▸ **Directions for this task**: Transcribe the part of the APL mailing-list message below that lies between "Not quite 'how" and "doesn't go away...", inclusive, reproducing every word and mark precisely.

▸ **Quoted passage**:
Aha, of course just *after* posting to the list, I managed to find this
search page with idioms selectable by APL dialect -- tucked away
within Dyalog's 'miserver' demonstration site. It allows one to see idioms
for various dialects of APL (Finn, APL2, Dyalog).

Not quite 'how to do X with vs. without forks/trains', but still quite
useful.

It seems a tenuous place to publish such a useful resource, within a sample
site that may disappear. I hope it doesn't go away...

https://miserver.dyalog.com/Examples/Applications/Idiom_Search.mipage

-Russ

On Wed, 24 Feb 2021 at 12:30, Russtopia <[email protected]> wrote:

> What is the general consensus among GNU APL users here on the newer 'tacit
> style' that seems so prevalent in many online APL resources nowadays?
> ('forks', 'trains', etc.)
>
> As a new, inexperienced APLer, exploring a bit more with GNU APL, I wonder
> if it discourages people new to APL to find, as I have, that so many
> resources online appear to be quite Dyalog-focused so the examples do not
> work as presented within GNU APL.

▸ **Rows**:
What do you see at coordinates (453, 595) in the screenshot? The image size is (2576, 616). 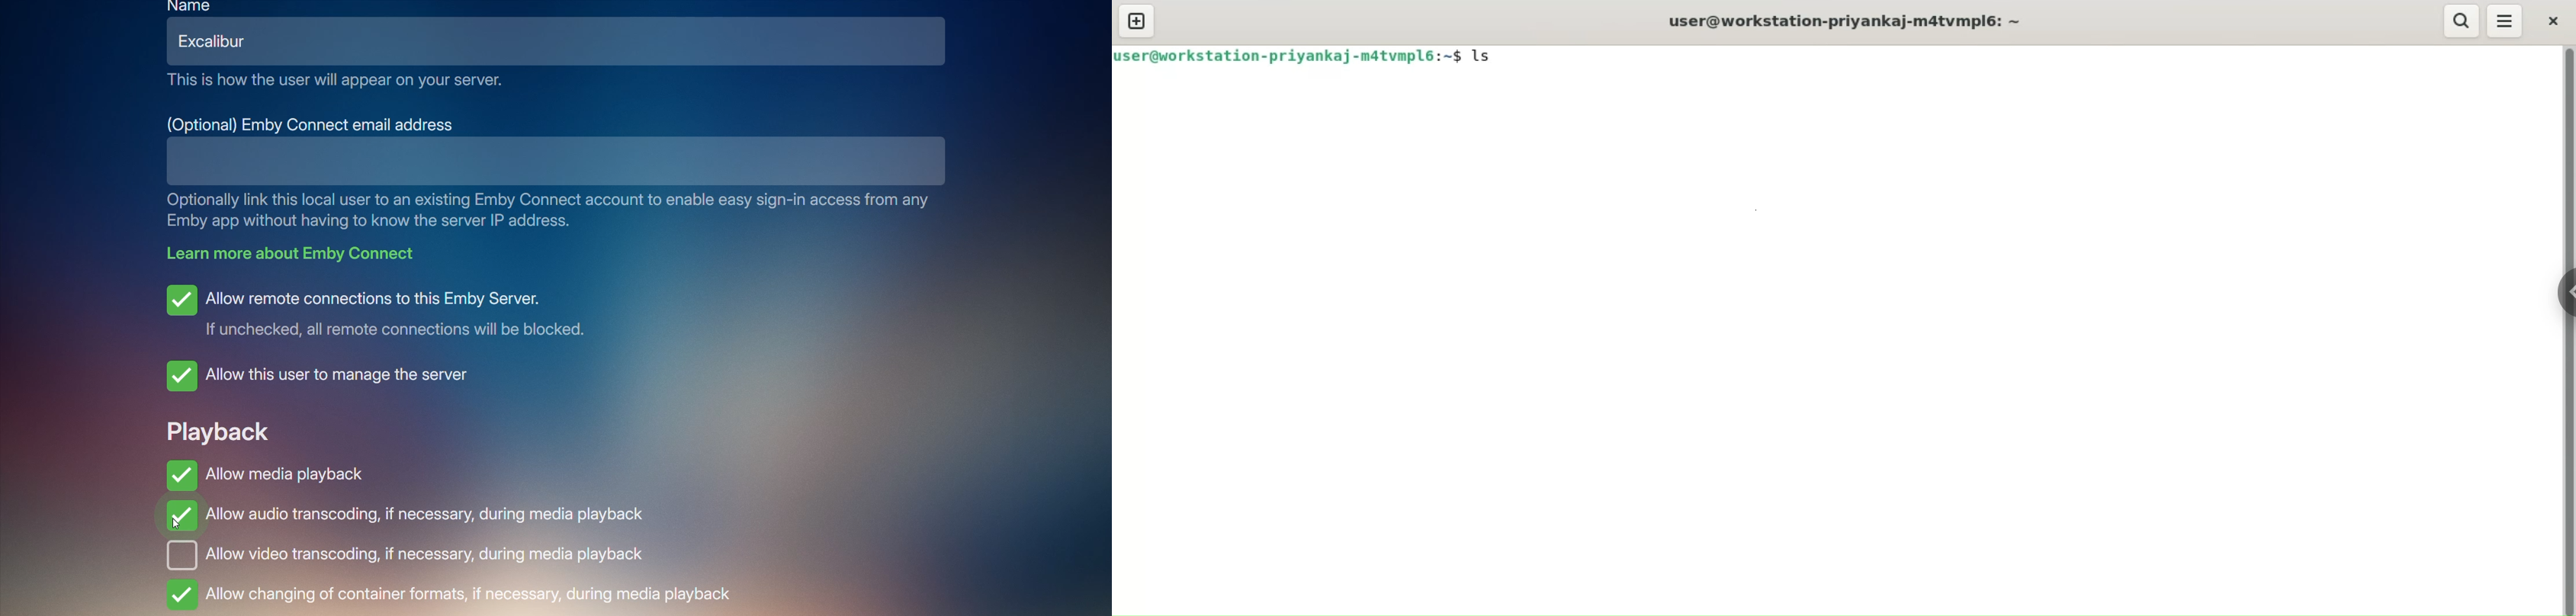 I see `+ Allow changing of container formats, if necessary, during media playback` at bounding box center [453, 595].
==
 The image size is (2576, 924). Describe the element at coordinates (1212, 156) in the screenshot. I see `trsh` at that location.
* * *
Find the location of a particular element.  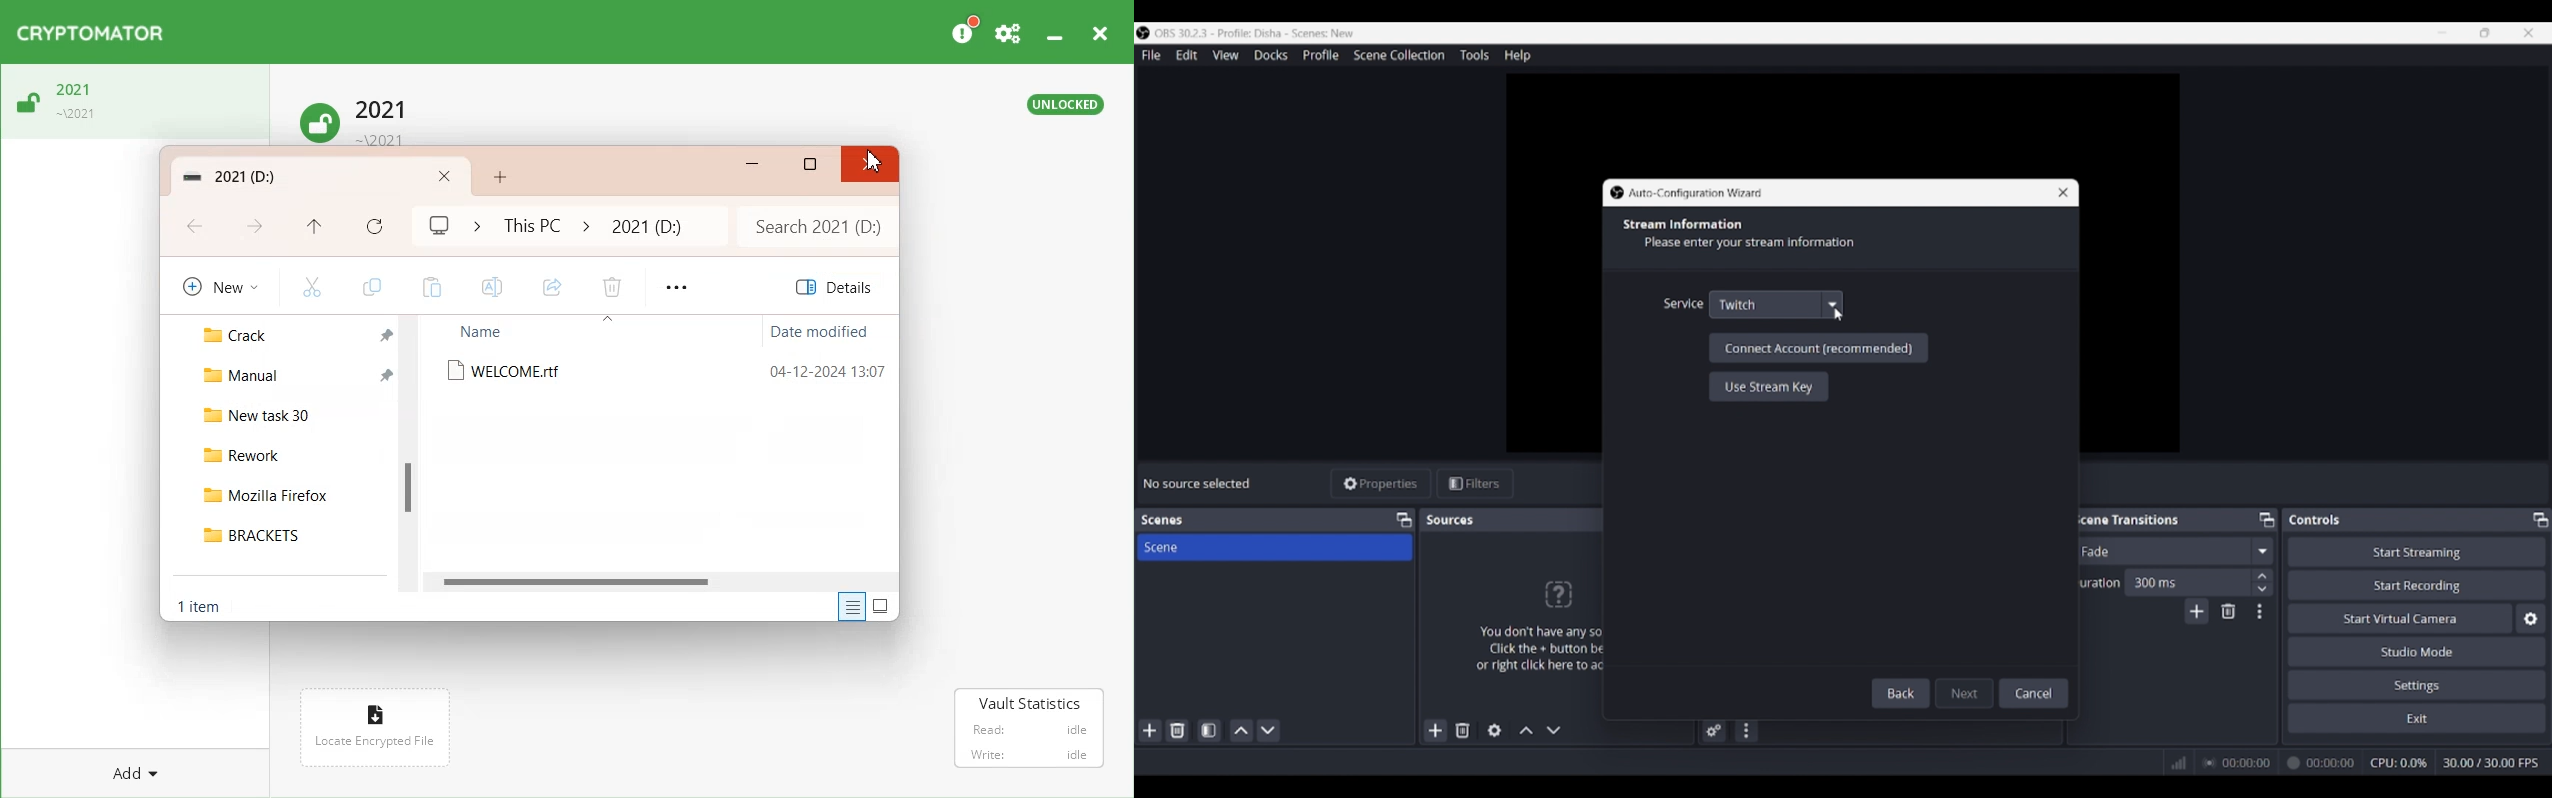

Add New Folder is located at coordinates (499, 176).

▸ **Reply**:
Not quite 'how to do X with vs. without forks/trains', but still quite
useful.

It seems a tenuous place to publish such a useful resource, within a sample
site that may disappear. I hope it doesn't go away...